**Information supplied**
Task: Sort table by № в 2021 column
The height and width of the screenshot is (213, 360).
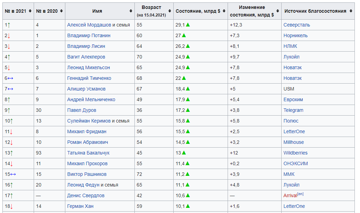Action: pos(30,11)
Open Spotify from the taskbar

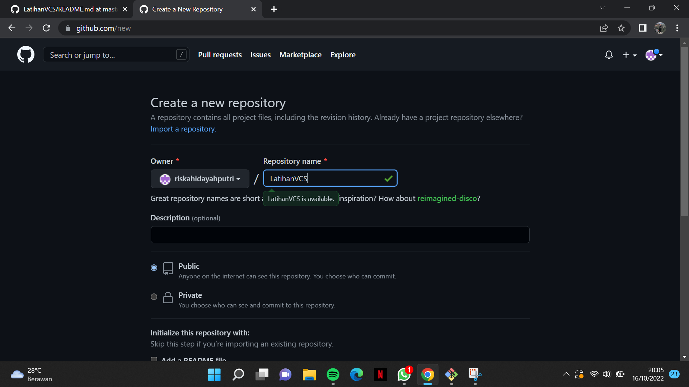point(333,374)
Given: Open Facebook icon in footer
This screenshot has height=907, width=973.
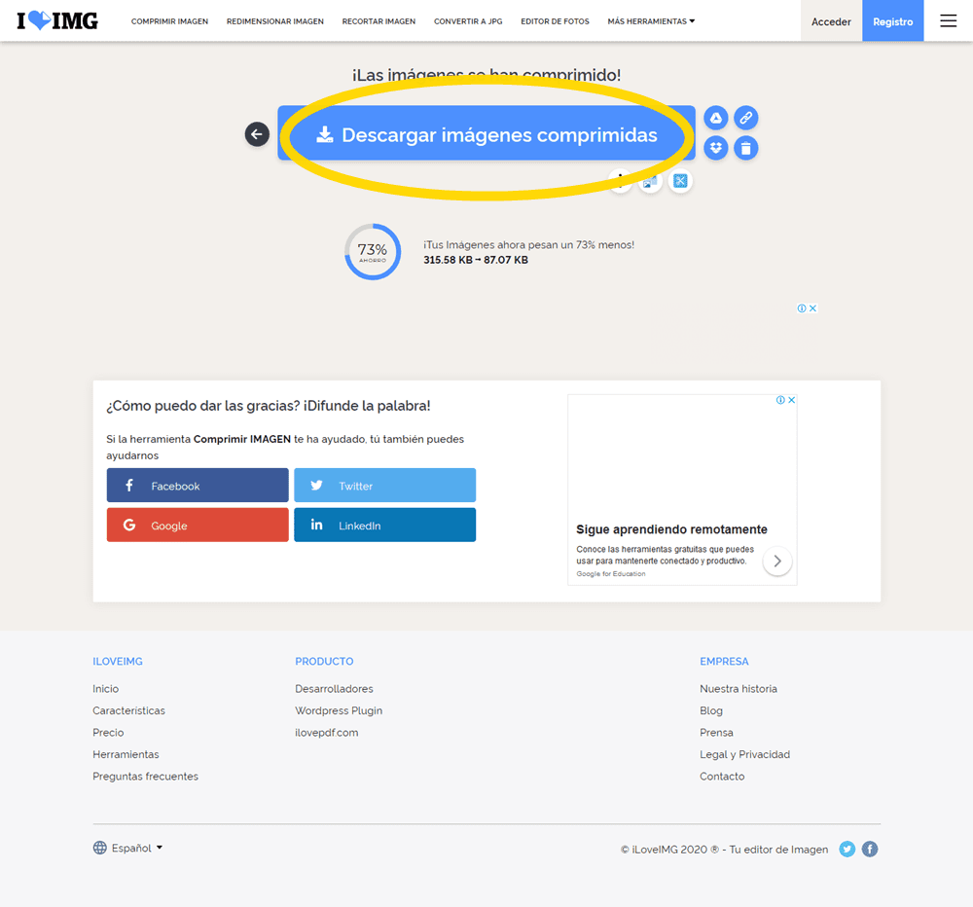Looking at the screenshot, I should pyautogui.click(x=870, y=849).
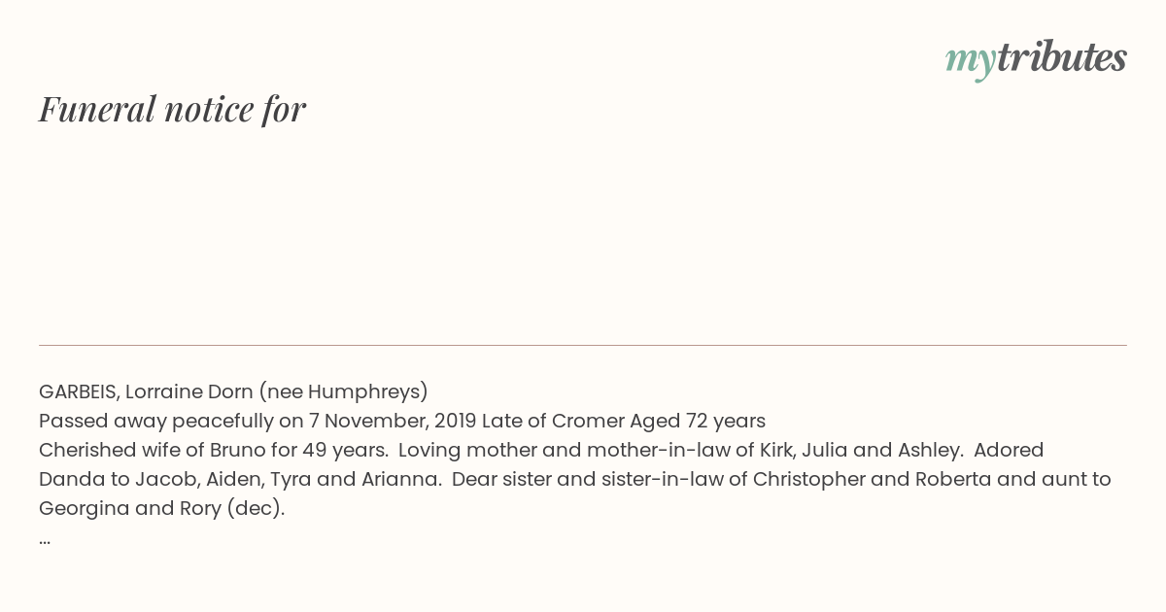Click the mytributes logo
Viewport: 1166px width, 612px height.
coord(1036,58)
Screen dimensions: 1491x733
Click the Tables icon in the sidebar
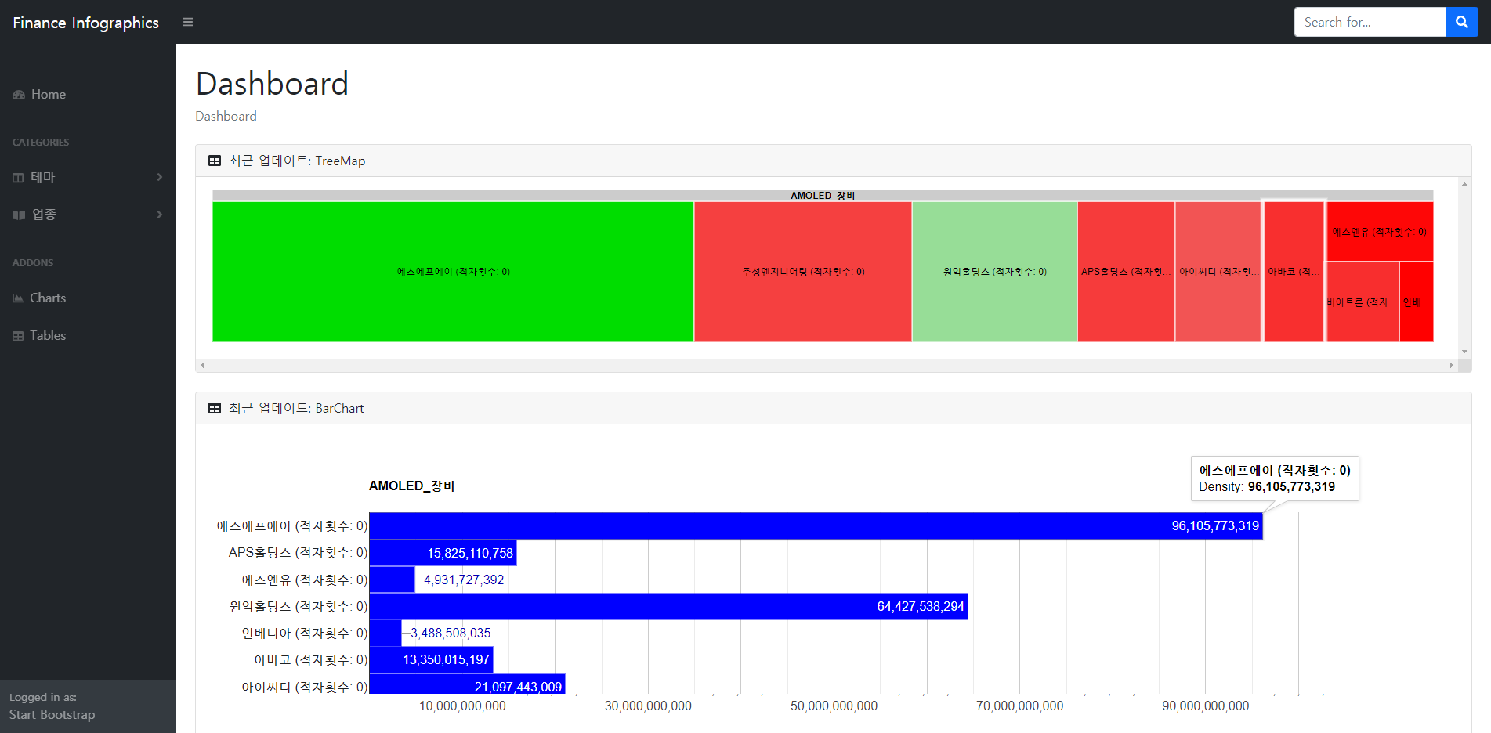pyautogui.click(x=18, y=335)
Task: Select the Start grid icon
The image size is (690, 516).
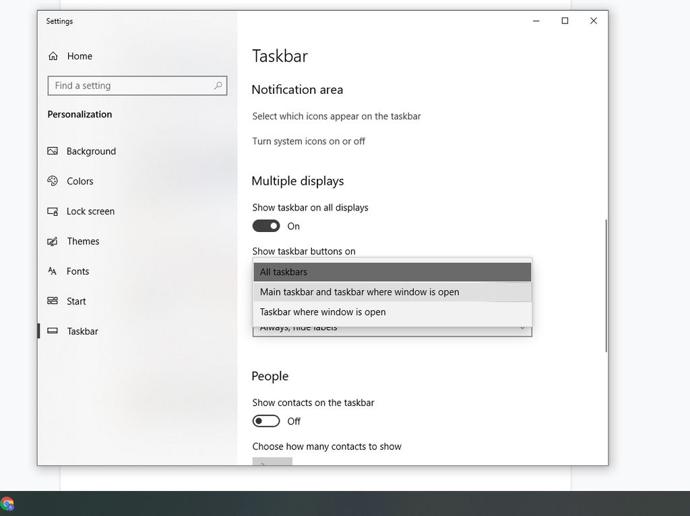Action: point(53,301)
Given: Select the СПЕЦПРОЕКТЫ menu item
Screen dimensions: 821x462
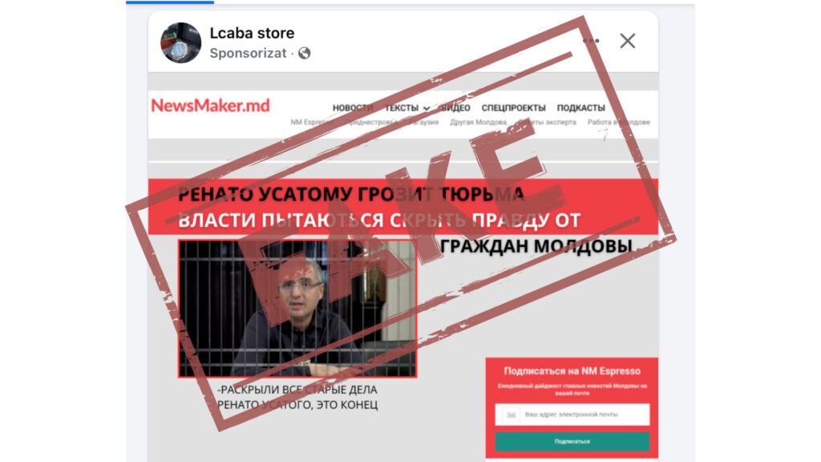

**Given instruction**
Revise the listing above, replacing "Select" with "Choose" and leaving everything else unchanged. Omit the pictures from your answer.

**Solution to the problem**
Task: Sort table by № в 2021 column
The height and width of the screenshot is (213, 360).
Action: pos(30,11)
Open Spotify from the taskbar

point(333,374)
Given: Open Facebook icon in footer
This screenshot has height=907, width=973.
Looking at the screenshot, I should pyautogui.click(x=870, y=849).
Click the mytributes logo
Viewport: 1166px width, 612px height.
coord(1036,58)
Screen dimensions: 1491x733
Click the Tables icon in the sidebar
pyautogui.click(x=18, y=335)
Task: Choose the Start grid icon
The image size is (690, 516).
Action: point(53,301)
Given: Choose the СПЕЦПРОЕКТЫ menu item
Screen dimensions: 821x462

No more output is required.